He further accounted for claims he appeared forgetful during the interview with Hur by stating that the "[s]imple truth is I sat for a five-hour interview over two days of events going back 40 years. At the same time I was managing an international crisis."

Published: February 8, 2024 8:51pm

During a press conference on Thursday evening in which President Joe Biden attempted to defend himself from claims in special counsel Robert Hur's report that he had willfully retained classified materials after leaving office and struggled with his memory, he erroneously referred to Egyptian President Abdel Fattah el-Sisi as the president of Mexico.

During the press conference, an angry Biden defended himself, pointing to Hur's decision not to bring charges. He further accounted for claims he appeared forgetful during the interview with Hur by stating that the "[s]imple truth is I sat for a five-hour interview over two days of events going back 40 years. At the same time I was managing an international crisis."

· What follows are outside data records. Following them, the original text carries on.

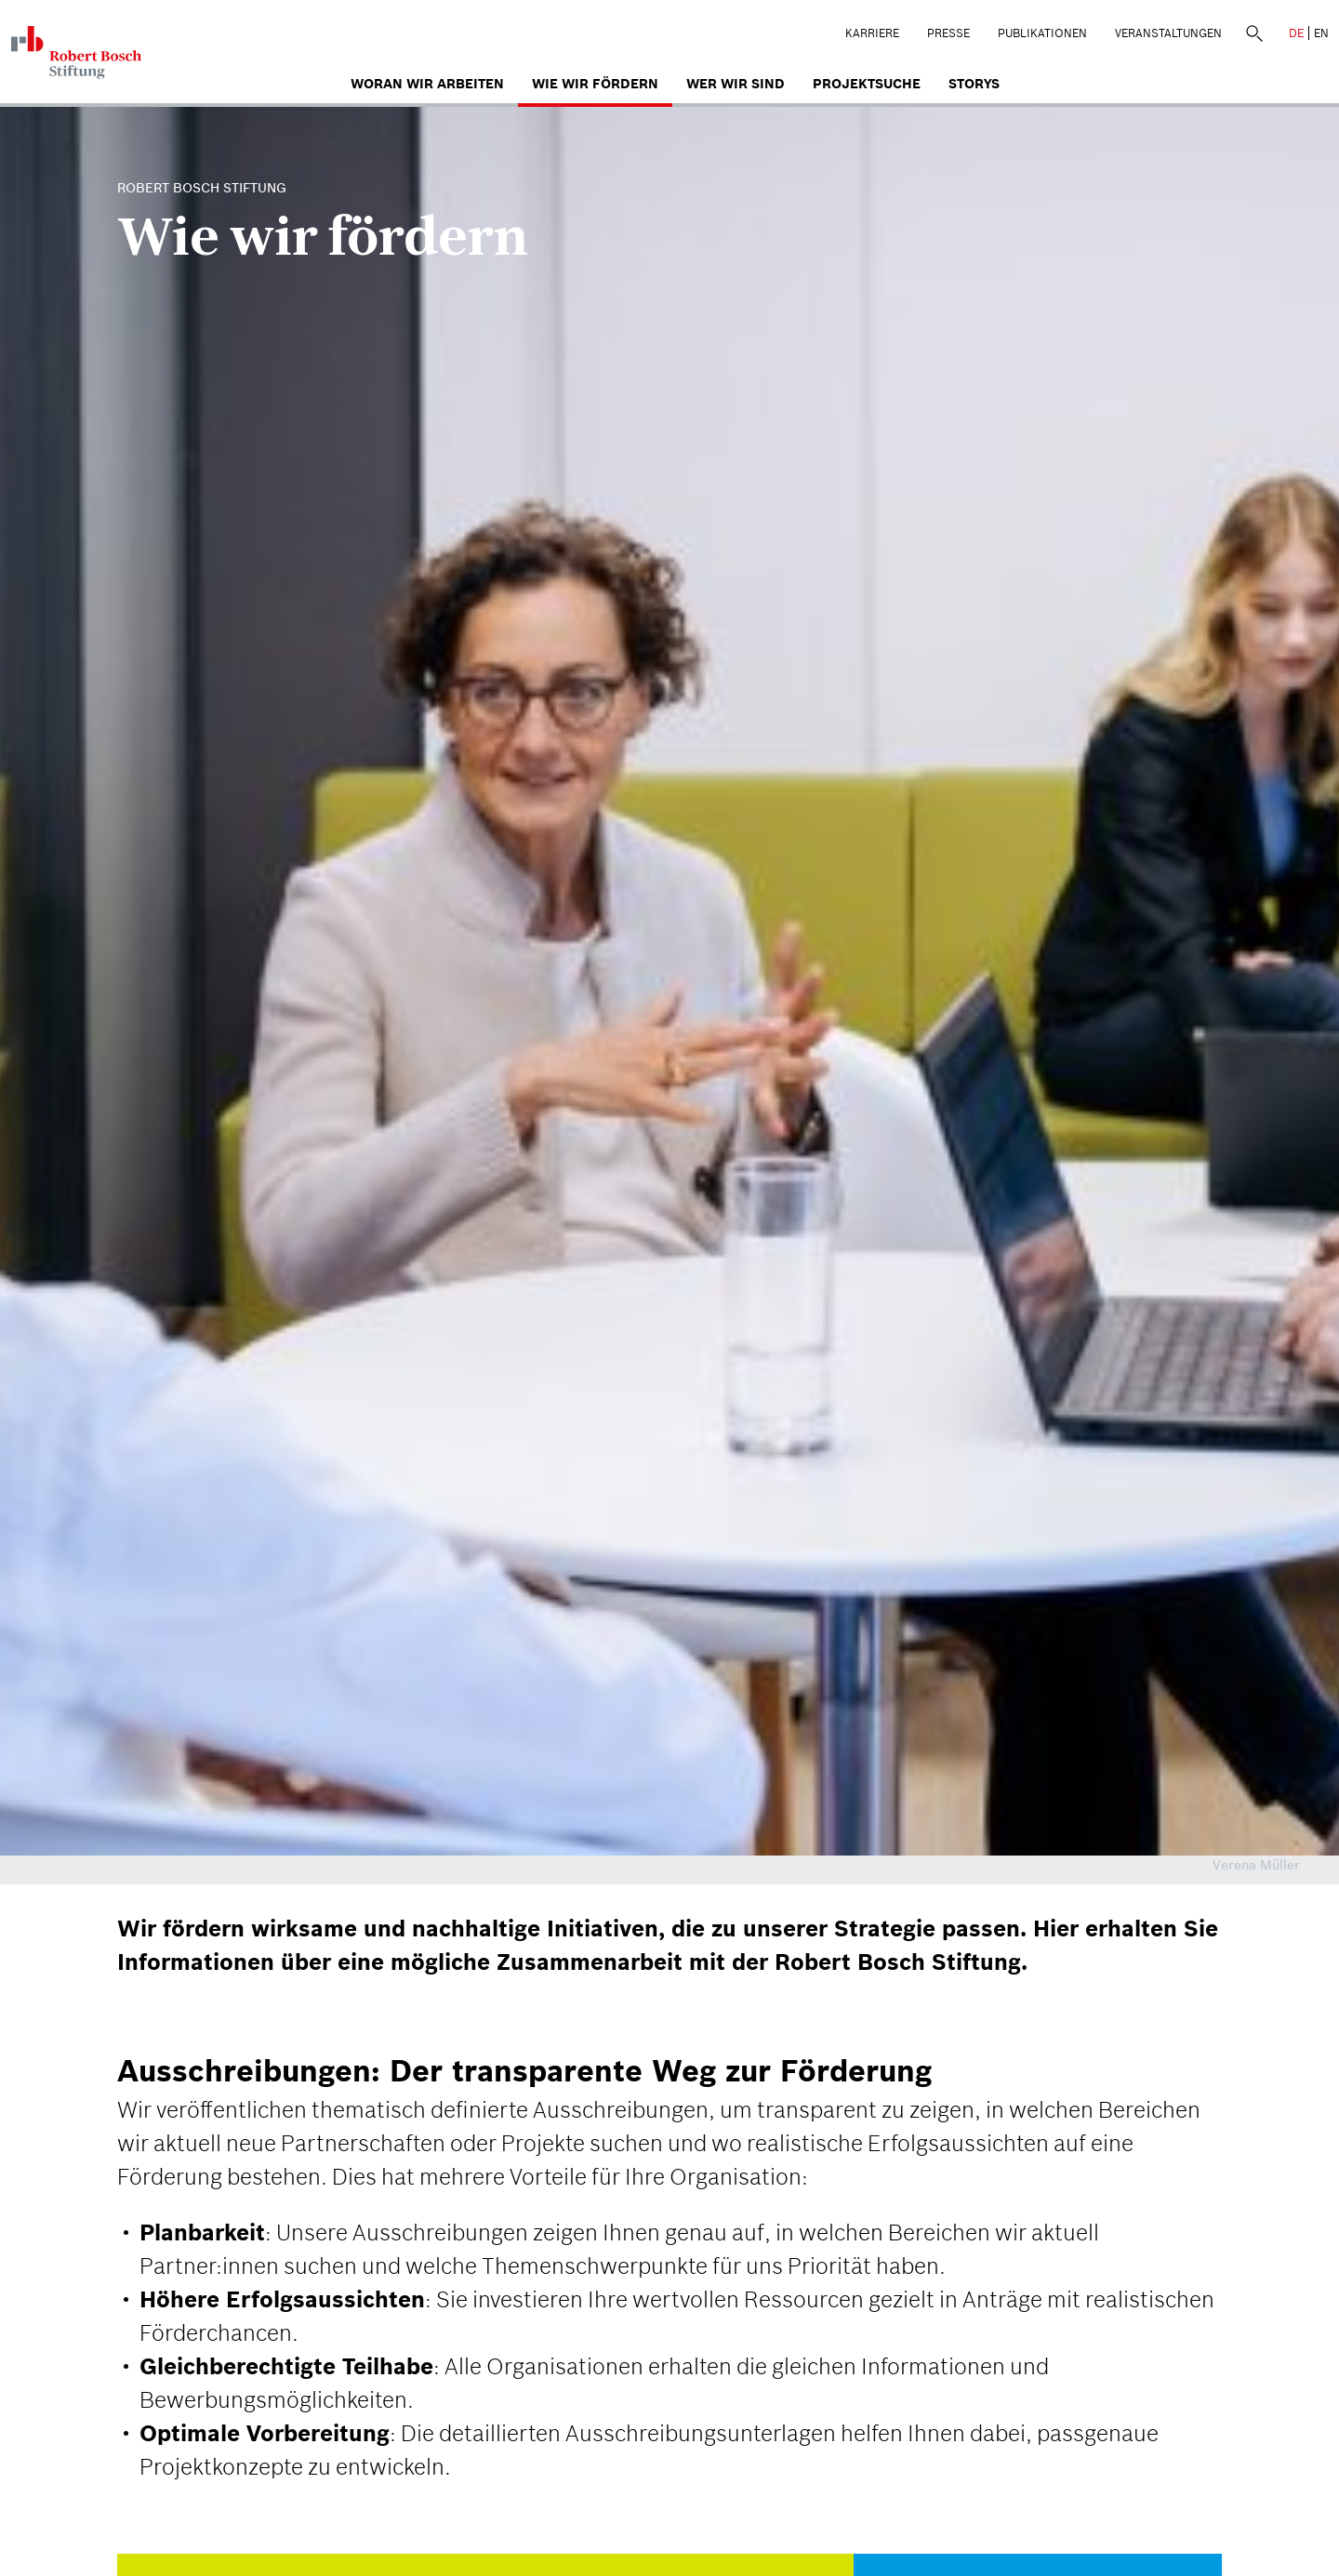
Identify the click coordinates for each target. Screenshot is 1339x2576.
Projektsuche (867, 83)
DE (1296, 33)
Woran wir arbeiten (427, 83)
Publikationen (1042, 33)
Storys (974, 83)
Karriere (872, 33)
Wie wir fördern (595, 83)
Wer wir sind (735, 83)
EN (1321, 33)
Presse (948, 33)
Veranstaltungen (1168, 33)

"My memory's fine," he insisted. While later addressing his handling of the humanitarian situation in Gaza, however, Biden made the gaffe referring to el-Sisi as the leader of Mexico. The President of Mexico is Andrés Manuel López Obrador.

Early in the press conference, an irate Biden fumed over claims he could not remember when his son Beau died.

"There's even reference that I don't remember when my son died. How in the Hell dare he raise that. Frankly, when I was asked the question I thought to myself '[w]as it any of their damn business?'" he quipped. "Let me tell you something, some of you have commented-- I wear since the day he died, every single day the rosary he got from Our Lady of --- every Memorial Day we hold a service remembering him, attending my friends and loved ones. I don't need anyone to remind me when he passed away."

Hur's report identified several memory lapses during the interview, however.

"He did not remember when he was vice president, forgetting on the first day of the interview when his term ended ('if it was 2013 - when did I stop being Vice President?'), and forgetting on the second day of the interview when his term began ('in 2009, am I still Vice President?')," Hur wrote.